In the records that follow, find the line with "Screen dimensions: 1239x805"; from there, retype every line exactly through the line with "Focus the search", which also belongs to the answer.

___ Source data ___

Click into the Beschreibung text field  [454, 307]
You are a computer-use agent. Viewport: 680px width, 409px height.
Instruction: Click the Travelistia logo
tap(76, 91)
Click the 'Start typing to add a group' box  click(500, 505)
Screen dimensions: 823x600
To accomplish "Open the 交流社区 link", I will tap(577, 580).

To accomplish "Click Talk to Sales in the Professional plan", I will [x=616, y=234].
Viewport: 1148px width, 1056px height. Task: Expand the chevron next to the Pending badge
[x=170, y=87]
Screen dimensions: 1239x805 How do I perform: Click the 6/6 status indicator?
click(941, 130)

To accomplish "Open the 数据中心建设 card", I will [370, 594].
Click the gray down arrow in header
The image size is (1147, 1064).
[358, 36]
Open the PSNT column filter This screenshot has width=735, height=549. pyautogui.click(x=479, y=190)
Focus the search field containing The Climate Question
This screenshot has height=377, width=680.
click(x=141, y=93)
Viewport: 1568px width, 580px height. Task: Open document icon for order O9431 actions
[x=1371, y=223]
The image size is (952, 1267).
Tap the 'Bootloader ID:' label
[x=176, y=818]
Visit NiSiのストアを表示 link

___

### Solution to this exercise
Screen dimensions: 1239x805 How do I perform: Click the 6/6 status indicator?
click(941, 130)

To accomplish "Open the 数据中心建设 card", I will [370, 594].
Click the gray down arrow in header
The image size is (1147, 1064).
[358, 36]
Open the PSNT column filter This screenshot has width=735, height=549. pyautogui.click(x=479, y=190)
Focus the search field containing The Climate Question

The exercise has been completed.